THE TASKS:
- a) Please reproduce the part of the kitchen equipment article that opens with the words containing "Ever tried to slice a loaf" and closes with "cool Asian knives.".
- b) Write the next stretch of the kitchen equipment article, picking up right after its last sentence.

TEXT SEGMENT:

------

Do you really need thousands of dollars worth of equipment in your kitchen? Can you make good food without all that stuff? Of course you can!
In this article, we’re going to take a look at which items are absolute necessities in the kitchen, and which ones are helpful, but not absolutely necessary. The rest, you can pick up later if you really want.
Let’s take a look at those things you’ll really need for basic cooking, and you can add all the rest later.
A great knife is absolutely essential. Trying to cook with a dull knife is dangerous and frustrating. Ever heard that it’s more likely you’ll cut yourself with a dull knife than a sharp one? That’s actually true, because a sharp knife will slide right through most foods, while a dull one is likely to slip off the food instead of cutting through, and the next likely target is your fingers!
Have you ever tried to slice a tomato with a dull knife and ended up mashing it all to heck? (Guilty!)
Ever tried to slice a loaf of freshly baked bread with a standard kitchen knife and mangled it beyond recognition? (Guilty!)
How about trying to cut raw meat into nice, even pieces, only to end up with what looks more like a terrible attempt at making mincemeat? (Guilty!)
It is absolutely critical to have one good quality, general purpose knife in your kitchen, at minimum.
Now, there are many types of knives that will do. The one you choose is totally your preference. You could try a chef’s knife, a santoku, or even one of those cool Asian knives.
Technically, each one of these knives is supposed to be used for slightly different purposes or in slightly different ways, but I have used all of them successfully to do just about anything I need to do in the kitchen.
If you want the most affordable knife at the best quality, I recommend the Asian knives. They are usually much sharper than most American knives, and at much lower prices. You can find them at most Asian markets, or order them online.

------

[Text and element-pointing records]
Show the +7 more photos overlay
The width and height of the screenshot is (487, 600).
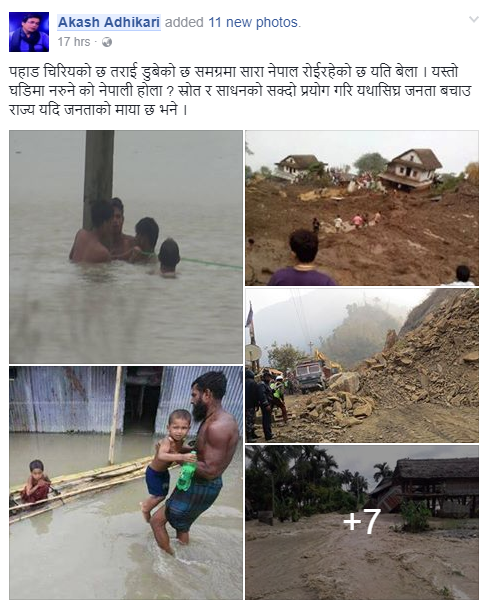(x=362, y=522)
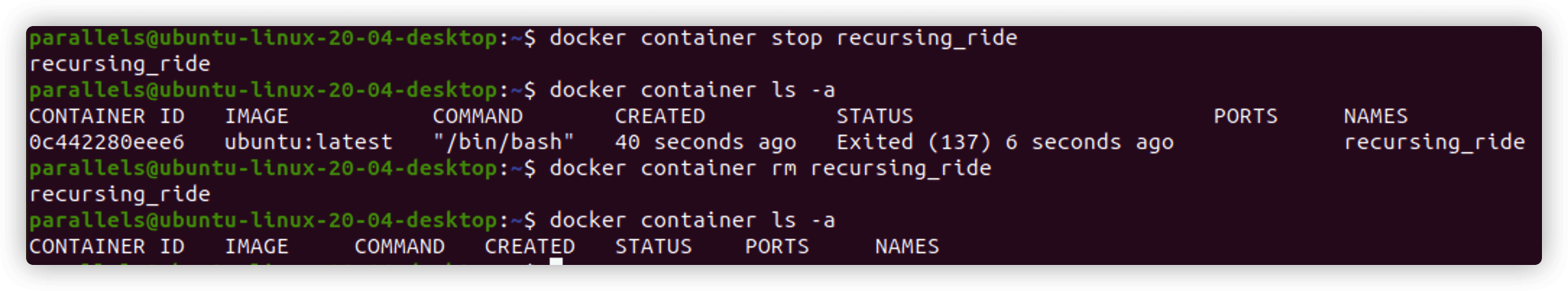The image size is (1568, 291).
Task: Click the first CONTAINER ID column header
Action: [x=107, y=116]
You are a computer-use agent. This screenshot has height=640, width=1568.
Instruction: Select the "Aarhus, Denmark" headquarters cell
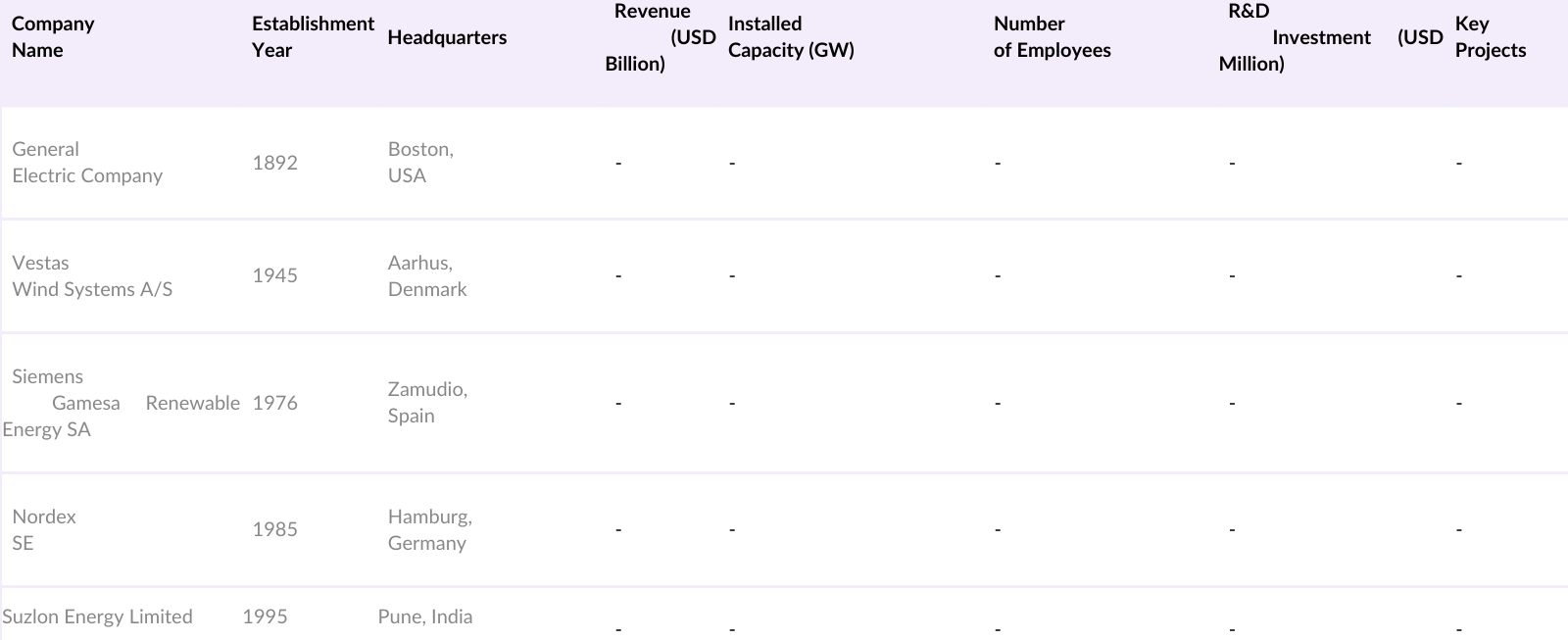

------

ANSWER SET:
- a)
Ever tried to slice a loaf of freshly baked bread with a standard kitchen knife and mangled it beyond recognition? (Guilty!)
How about trying to cut raw meat into nice, even pieces, only to end up with what looks more like a terrible attempt at making mincemeat? (Guilty!)
It is absolutely critical to have one good quality, general purpose knife in your kitchen, at minimum.
Now, there are many types of knives that will do. The one you choose is totally your preference. You could try a chef’s knife, a santoku, or even one of those cool Asian knives.

- b)
In addition to a good quality general purpose knife, you may also want a paring knife for peeling and making smaller, more delicate cuts, as well as a bread knife. Serrated bread knives aren’t just great for cutting bread, but also delicate things you don’t want to smash, like tomatoes!
You’ll probably also want a good set of steak knives if you have meat eaters in your house. Steak knives are really important when you need to cut through tougher cuts of meat. My preference is serrated steak knives with pointed, rather than rounded ends.
All those other knives aren’t really necessary. Only buy other knives if have specific needs, such as a filet knife or boning knife if you want to work with meat or fish often.
A lot of people have separate cutting boards for meat, vegetables, etc. I don’t. Maybe I should, but I just use the same one for everything, just washing it carefully between uses. If I cut meat on it, I wash it very well with soap and very hot water before I cut anything else on it.
You can get a cutting board made from whatever material you prefer. It’s totally your choice. I don’t recommend glass, because the clink-clink sound annoys the crap out of me, and because I’m always worried I’ll break it. When I stayed in a hotel for a while, the cutting board they provided was glass, and I learned I absolutely hate glass cutting boards.
I usually use plastic, because they’re affordable, however they do need to be replaced often because over time they develop tons of scratches in them from your knife cuts and they’ll end up looking stained and… just… awful. Yuck. Even bleach won’t get those stains out.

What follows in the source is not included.